Available data:

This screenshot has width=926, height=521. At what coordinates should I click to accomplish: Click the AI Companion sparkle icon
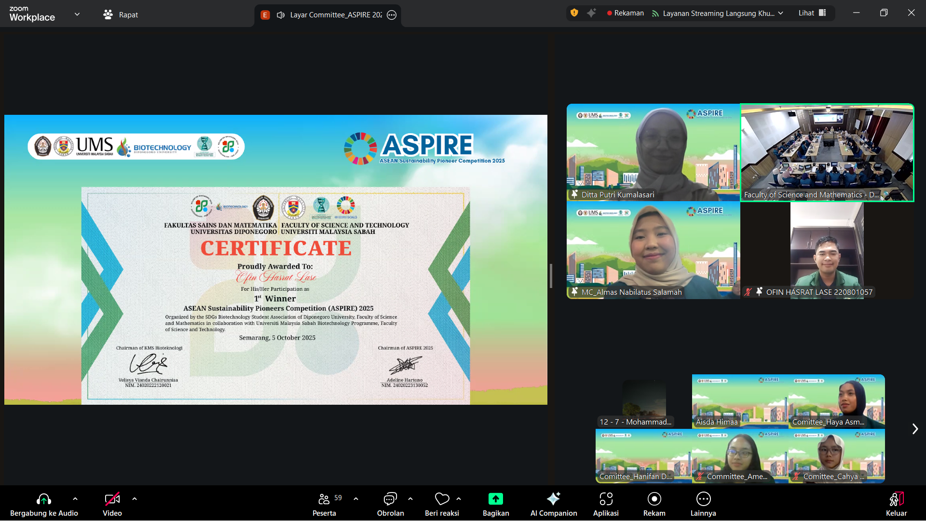553,499
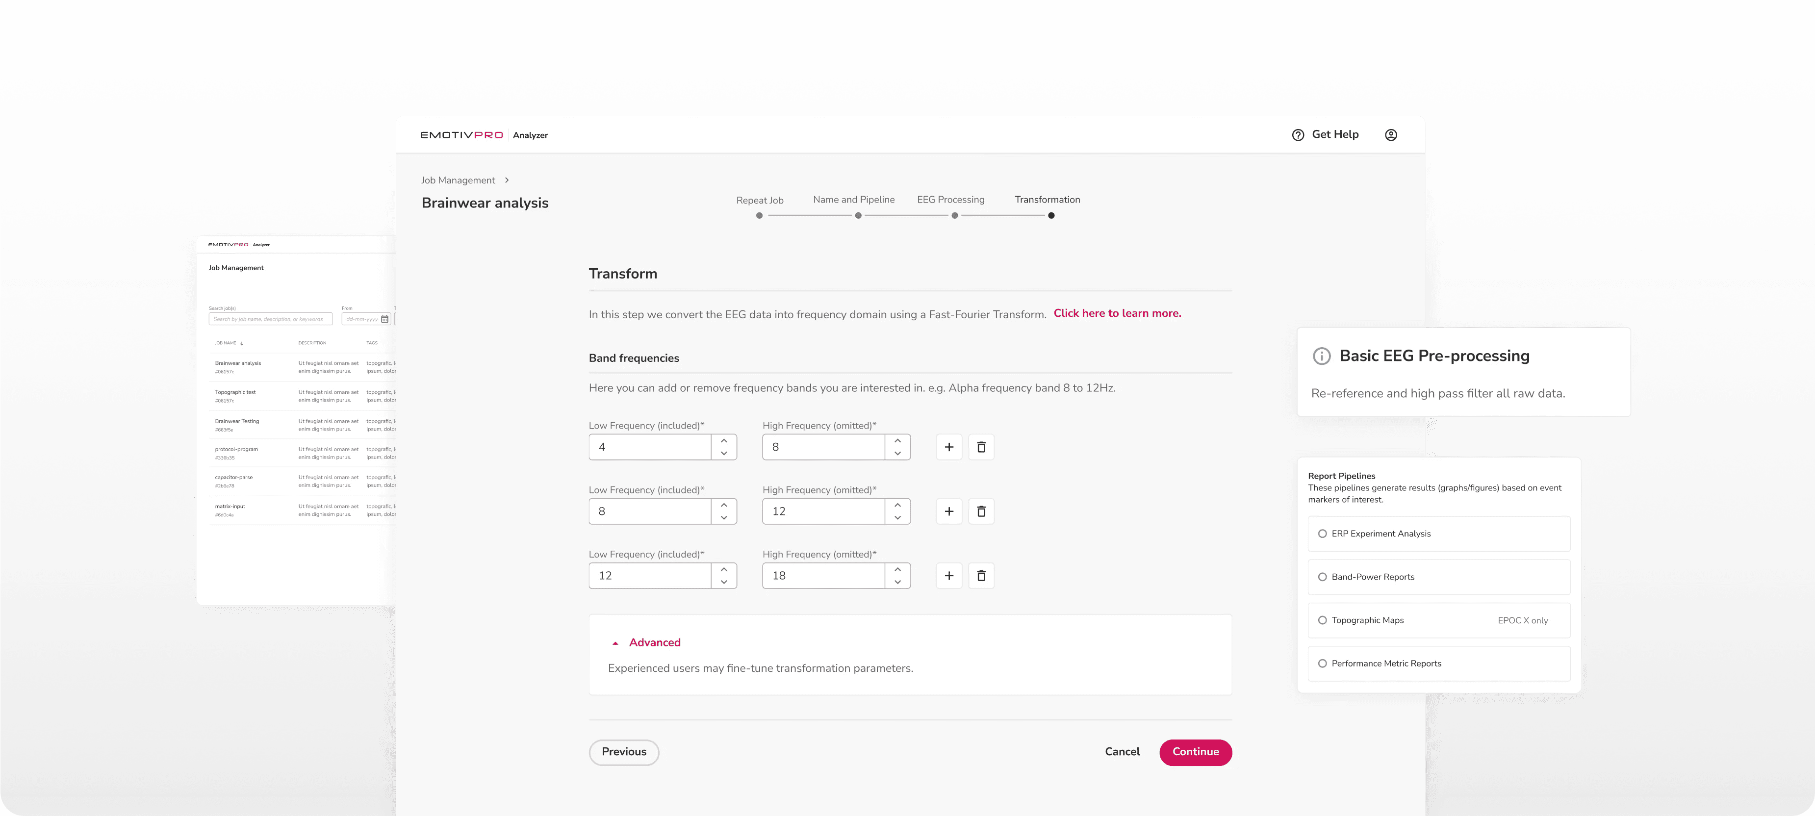The height and width of the screenshot is (816, 1815).
Task: Click the Get Help question mark icon
Action: coord(1297,135)
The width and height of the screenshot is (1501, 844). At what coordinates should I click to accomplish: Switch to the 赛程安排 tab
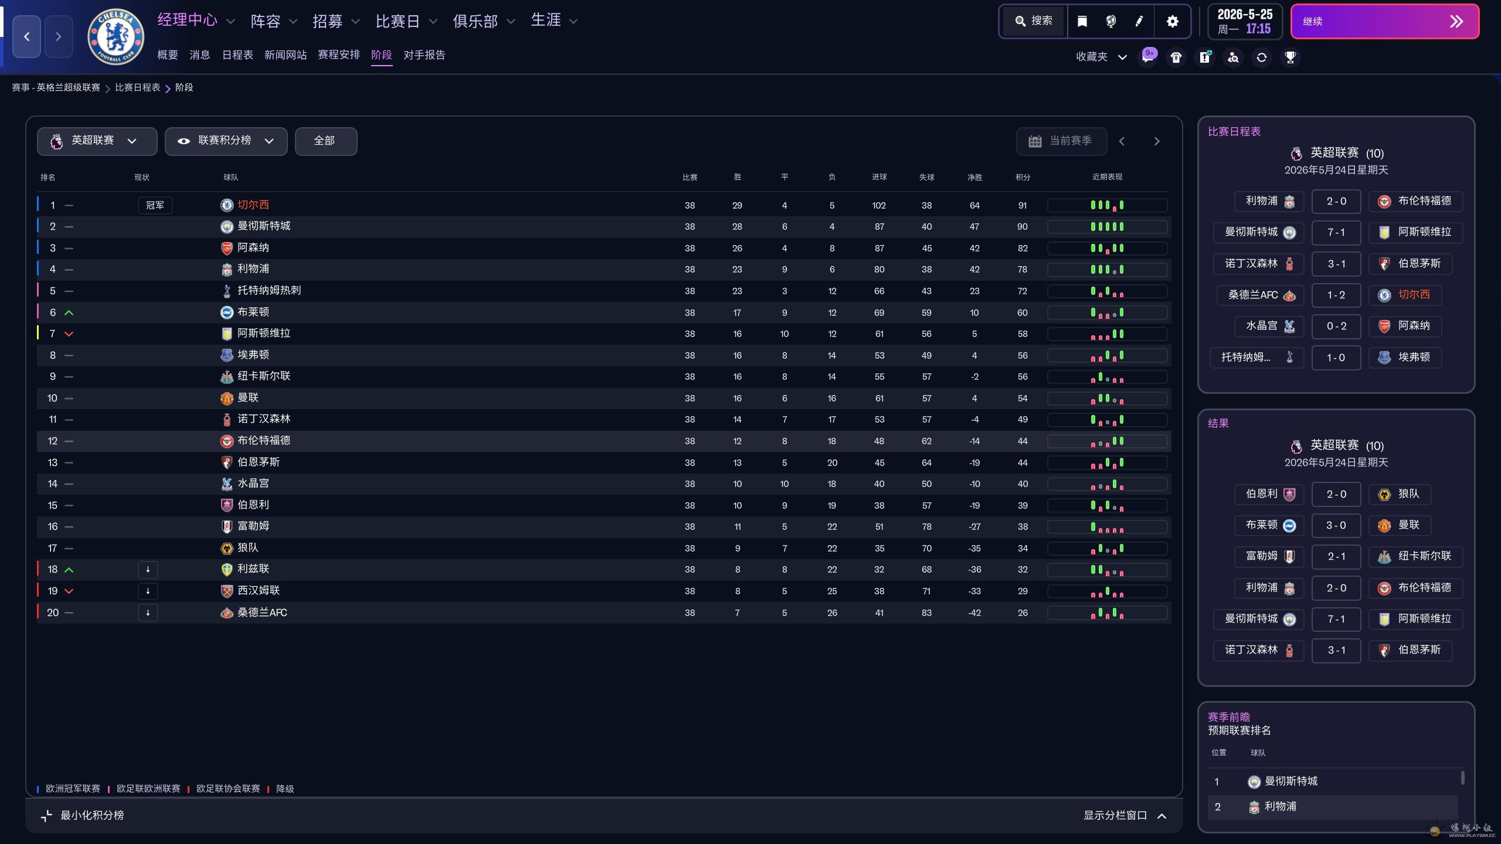(338, 55)
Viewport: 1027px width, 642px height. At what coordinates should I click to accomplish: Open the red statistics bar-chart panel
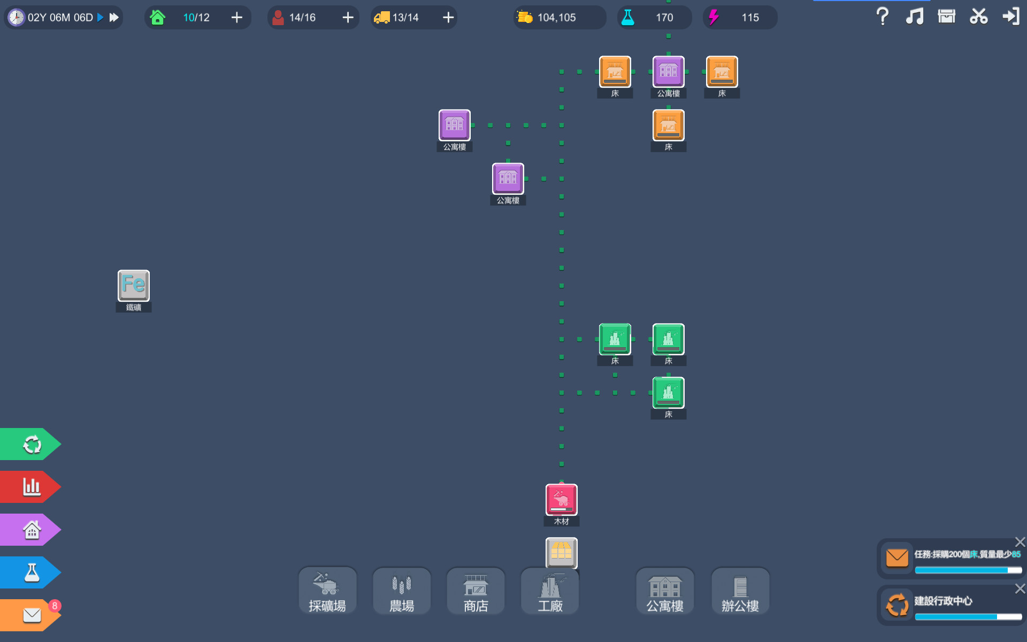pos(30,486)
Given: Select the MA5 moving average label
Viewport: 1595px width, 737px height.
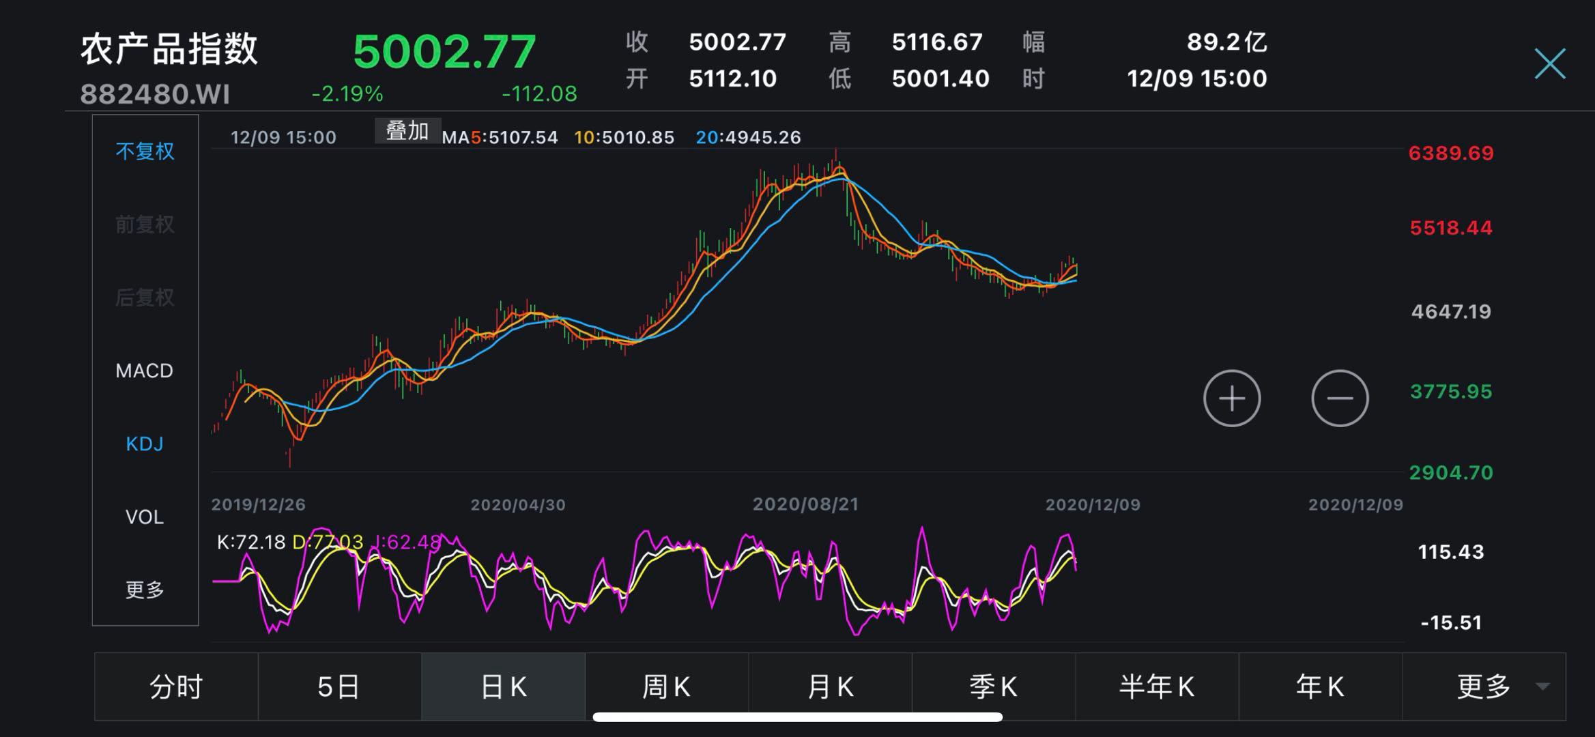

What the exercise asks: Only the pictures are to be left out; all other material is to be output exactly.

Solution to the exercise:
This screenshot has width=926, height=521. At what coordinates should I click to accomplish: Click the AI Companion sparkle icon
553,499
The height and width of the screenshot is (816, 1815).
Task: Click the Get Help question mark icon
Action: coord(1297,135)
The width and height of the screenshot is (1501, 844). At what coordinates should I click to accomplish: Switch to the 赛程安排 tab
(338, 55)
Viewport: 1027px width, 642px height. At what coordinates should I click to accomplish: Open the red statistics bar-chart panel
pos(30,486)
Given: Select the MA5 moving average label
Viewport: 1595px width, 737px height.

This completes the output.